Provided material -

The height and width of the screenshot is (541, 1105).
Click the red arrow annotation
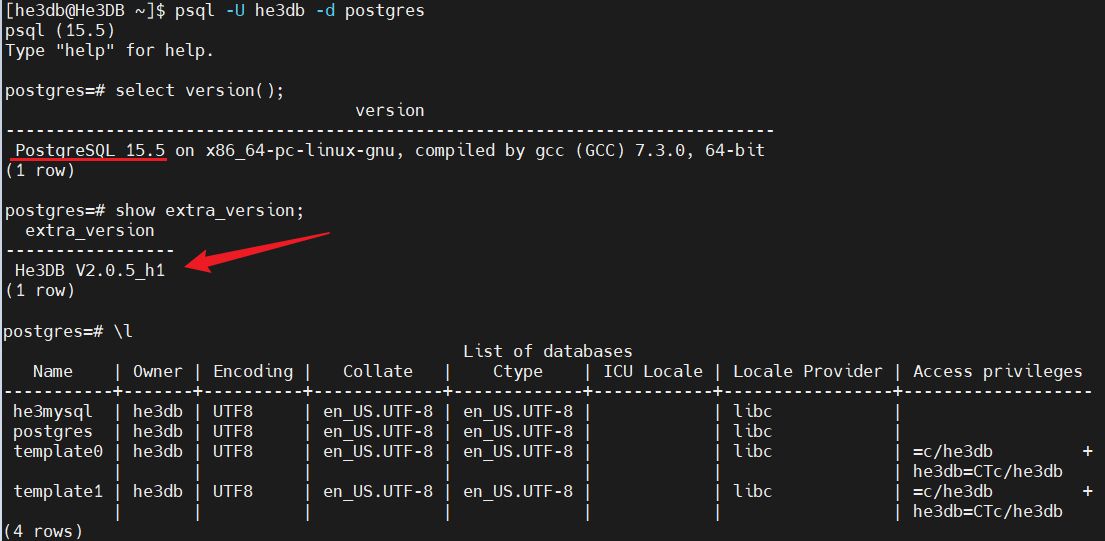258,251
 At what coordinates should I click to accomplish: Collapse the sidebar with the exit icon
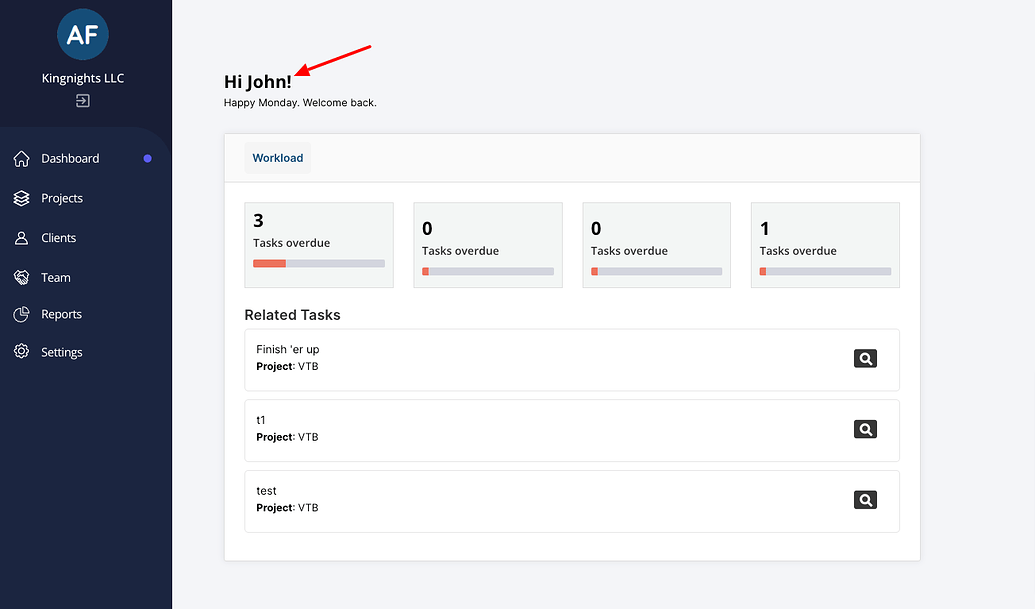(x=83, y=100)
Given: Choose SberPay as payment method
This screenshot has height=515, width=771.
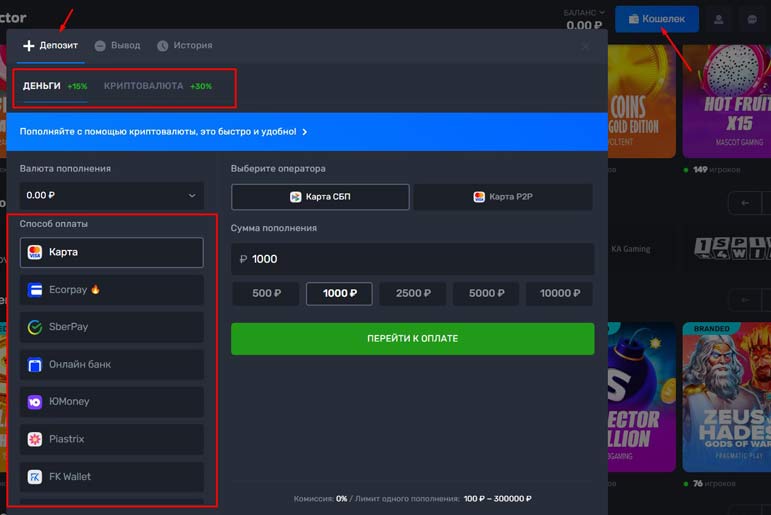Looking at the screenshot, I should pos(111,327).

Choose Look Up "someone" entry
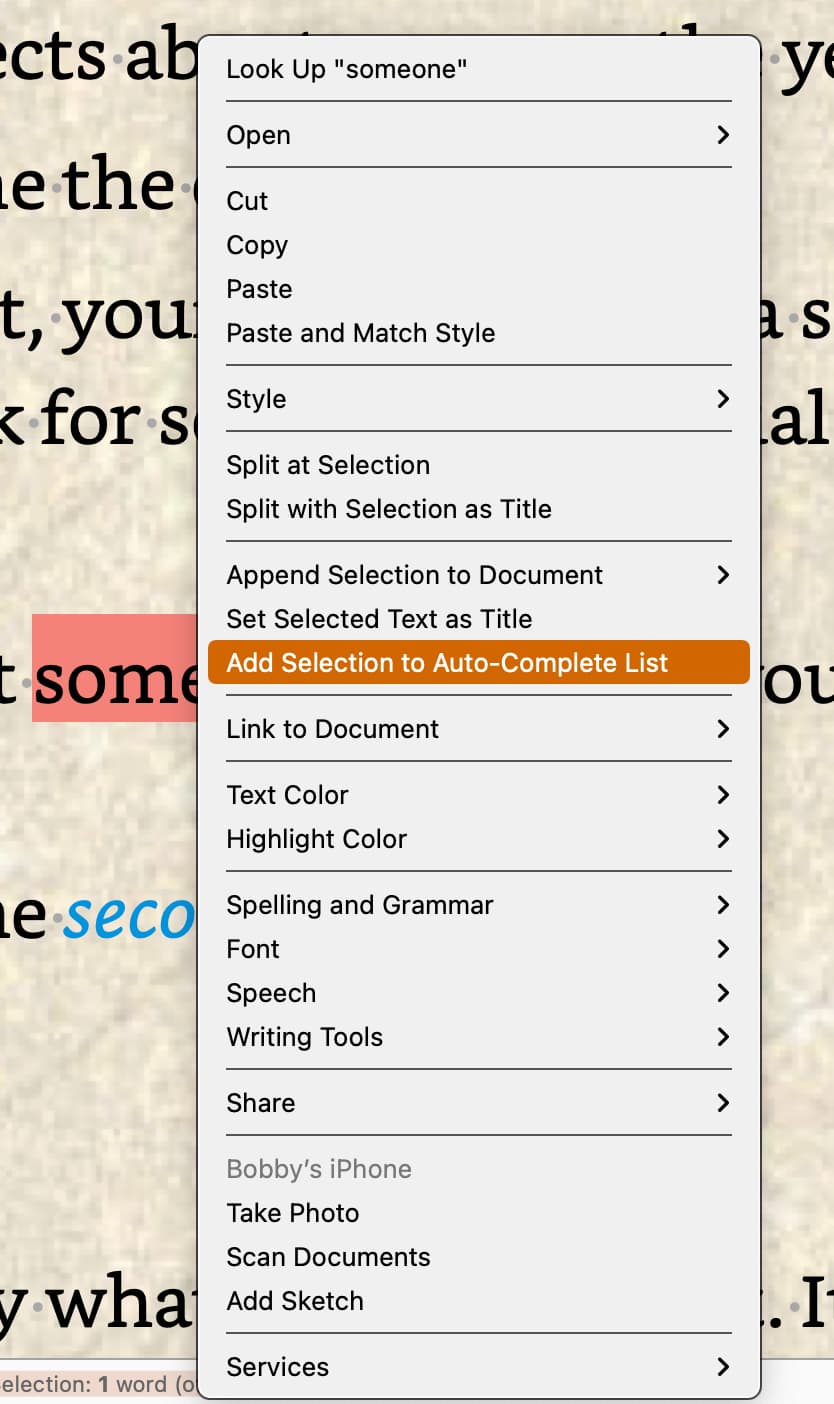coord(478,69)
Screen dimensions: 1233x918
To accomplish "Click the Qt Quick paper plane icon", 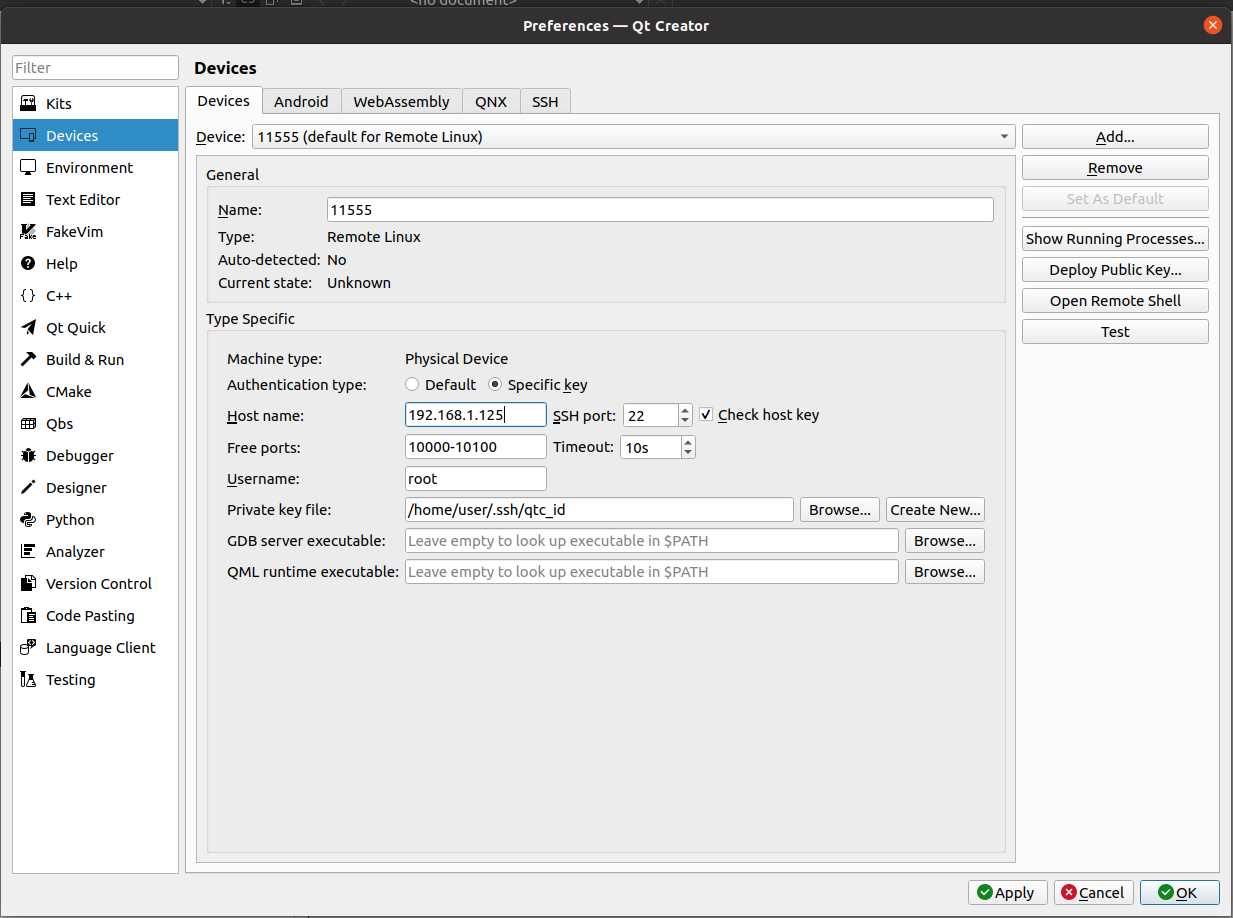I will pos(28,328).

* * *

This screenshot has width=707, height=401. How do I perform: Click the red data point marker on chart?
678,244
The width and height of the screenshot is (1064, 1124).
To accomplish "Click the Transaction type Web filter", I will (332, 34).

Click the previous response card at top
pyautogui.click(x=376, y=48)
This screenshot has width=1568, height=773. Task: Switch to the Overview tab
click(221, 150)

...

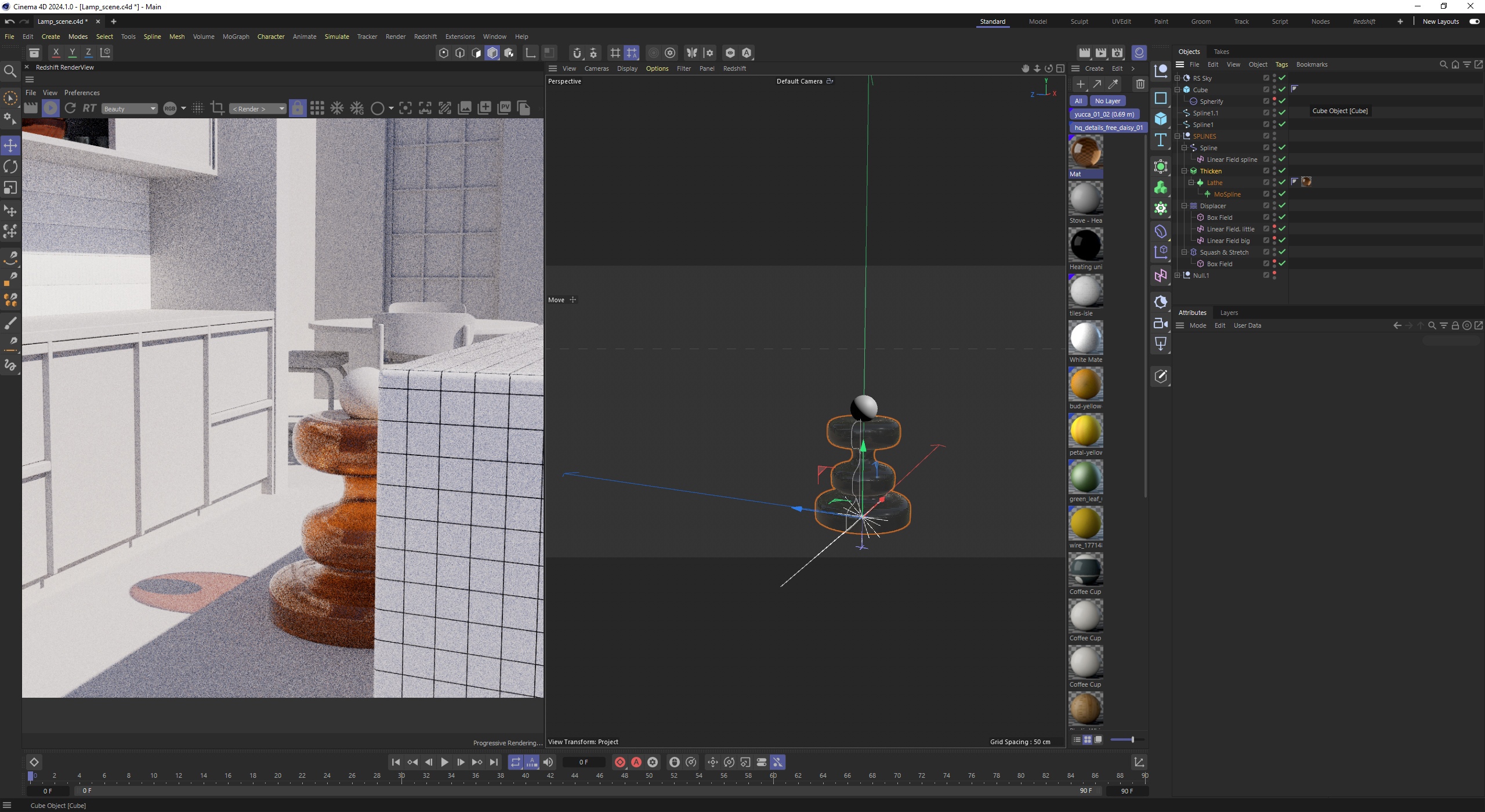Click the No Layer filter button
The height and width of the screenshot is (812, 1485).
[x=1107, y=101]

Exercise prompt - Reproduce the records starting at the line that has "This screenshot has width=707, height=401." and ending after the line that has "pyautogui.click(x=376, y=48)", with "previous response card" changed to "next response card" and nothing else altered.

Written reply -
This screenshot has width=707, height=401. How do I perform: Click the red data point marker on chart?
678,244
The width and height of the screenshot is (1064, 1124).
To accomplish "Click the Transaction type Web filter", I will (332, 34).

Click the next response card at top
pyautogui.click(x=376, y=48)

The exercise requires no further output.